I’m exaggerating, but not by much. After the year we’ve all had, the act of watching the Godzilla vs Kong trailer was like getting a massage. It felt like someone had lifted your brain from the top of your skull and carefully dipped it into a nice warm bath. “I know things have been tough”, it seemed to say, “But here’s a film about two gigantic idiots whaling on each other for reasons that aren’t even slightly important. Nothing to worry about here. We’ve got this”.

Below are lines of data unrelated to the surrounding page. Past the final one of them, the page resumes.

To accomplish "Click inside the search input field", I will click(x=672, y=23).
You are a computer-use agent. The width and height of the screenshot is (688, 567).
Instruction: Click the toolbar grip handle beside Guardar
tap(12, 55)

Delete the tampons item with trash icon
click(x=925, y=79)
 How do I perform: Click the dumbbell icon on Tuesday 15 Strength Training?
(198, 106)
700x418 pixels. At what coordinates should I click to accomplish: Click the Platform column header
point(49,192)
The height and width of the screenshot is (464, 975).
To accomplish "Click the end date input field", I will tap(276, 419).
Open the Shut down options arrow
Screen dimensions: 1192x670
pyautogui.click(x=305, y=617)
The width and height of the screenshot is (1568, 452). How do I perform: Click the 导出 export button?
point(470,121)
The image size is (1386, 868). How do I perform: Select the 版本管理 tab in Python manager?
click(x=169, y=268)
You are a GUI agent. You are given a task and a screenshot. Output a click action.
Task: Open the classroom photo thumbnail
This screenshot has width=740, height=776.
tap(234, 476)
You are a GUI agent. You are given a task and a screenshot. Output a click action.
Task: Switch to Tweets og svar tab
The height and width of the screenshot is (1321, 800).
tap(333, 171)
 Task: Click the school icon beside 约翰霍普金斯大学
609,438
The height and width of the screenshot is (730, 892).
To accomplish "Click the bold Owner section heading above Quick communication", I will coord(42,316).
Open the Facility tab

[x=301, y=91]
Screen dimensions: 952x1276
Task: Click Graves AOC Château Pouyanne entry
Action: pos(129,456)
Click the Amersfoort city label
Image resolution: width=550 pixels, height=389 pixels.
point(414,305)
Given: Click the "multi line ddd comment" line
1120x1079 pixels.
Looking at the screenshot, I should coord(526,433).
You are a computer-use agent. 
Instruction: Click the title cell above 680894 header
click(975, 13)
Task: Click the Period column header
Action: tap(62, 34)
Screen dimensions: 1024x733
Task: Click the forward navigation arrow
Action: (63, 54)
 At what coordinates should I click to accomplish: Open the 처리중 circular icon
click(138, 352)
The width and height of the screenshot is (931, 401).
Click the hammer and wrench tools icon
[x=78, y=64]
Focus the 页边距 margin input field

Genuinely, they should put that trailer on the Headspace app. There’s something so relaxing about how completely, unapologetically stupid it is. To see King Kong jump off an exploding boat like he’s auditioning for a 1990s Steven Seagal film. To hear Rebecca Hall say like “I made a promise to protect her, and I think that in some way Kong did the same”. To see the shot where someone has taped the newspaper headline ‘Monarch stumped as to Godzilla’s motives’ onto a map of the world like it is somehow a clue. To hear the agitated choral stirrings on the soundtrack, reminiscent of Ligeti’s Requiem, and think “Bog off, this is a film about a monkey fight”. The whole thing is perfect.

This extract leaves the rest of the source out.